Provided entries:
'''
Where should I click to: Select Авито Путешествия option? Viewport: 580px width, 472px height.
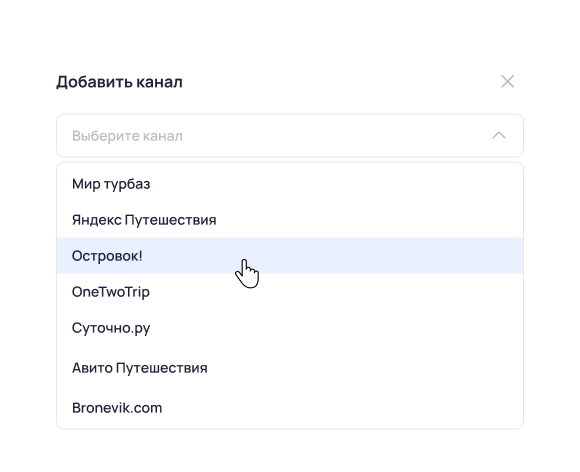click(290, 368)
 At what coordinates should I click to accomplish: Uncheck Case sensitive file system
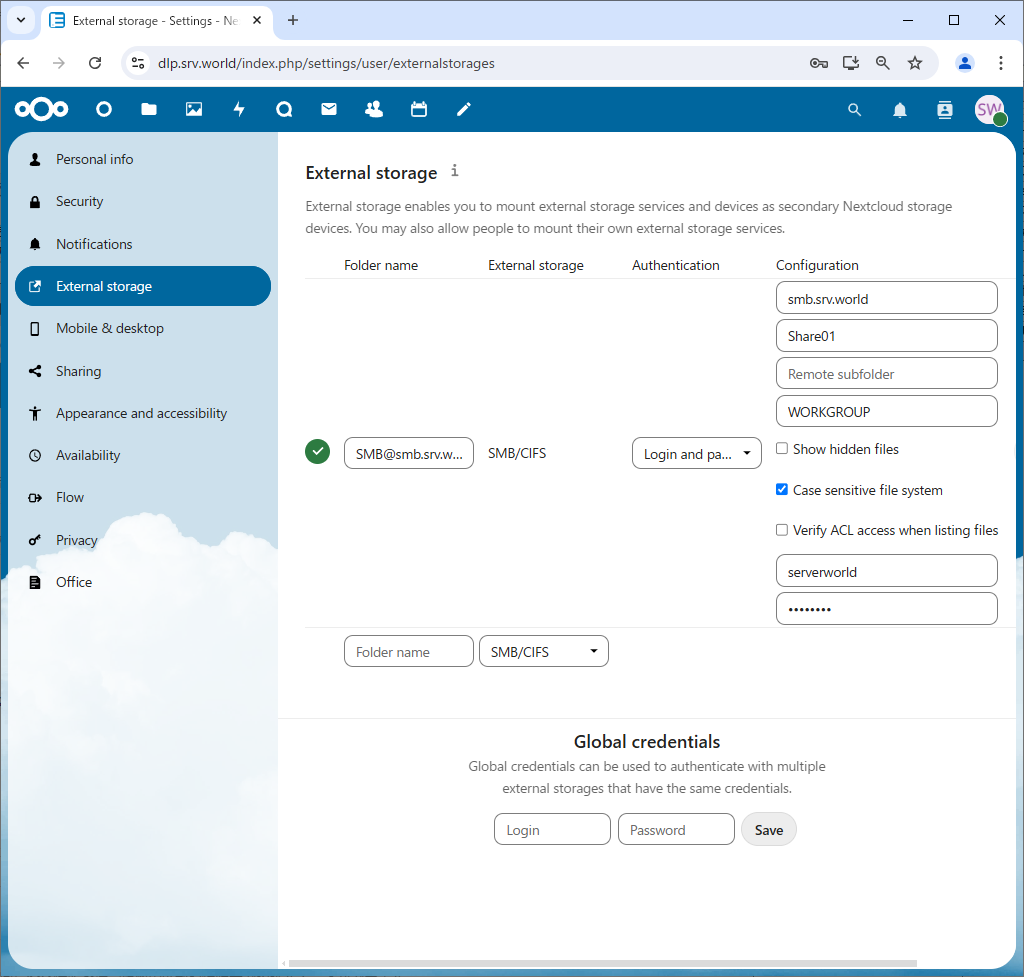tap(782, 490)
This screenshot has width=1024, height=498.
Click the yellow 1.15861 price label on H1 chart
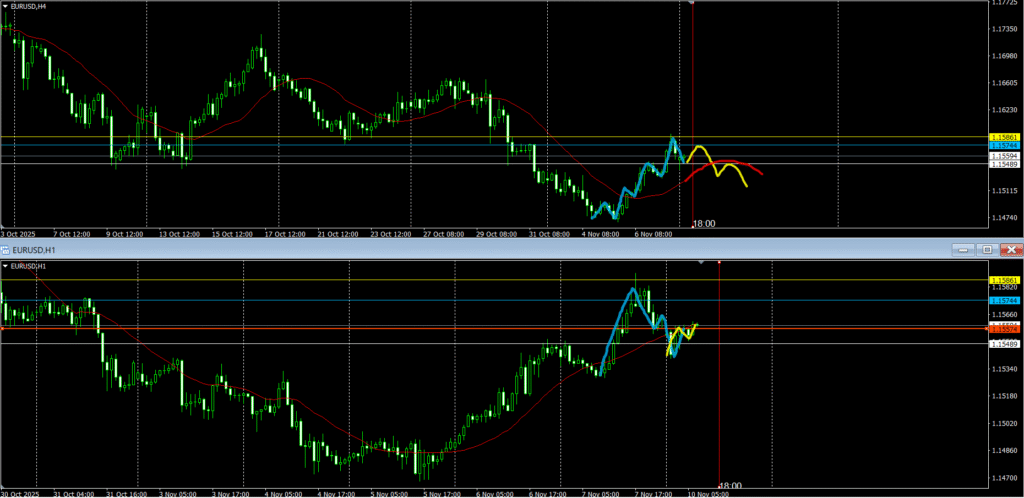pyautogui.click(x=1003, y=280)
'''
What you should do:
Retype the listing above line for line, keeping every character unchanged, and leave out the pictures.

Exercise answer:
Where should I click to: Select Авито Путешествия option? Viewport: 580px width, 472px height.
click(290, 368)
 At what coordinates should I click to accomplish: Uncheck Case sensitive file system
tap(782, 490)
This screenshot has width=1024, height=498.
Click the yellow 1.15861 price label on H1 chart
pyautogui.click(x=1003, y=280)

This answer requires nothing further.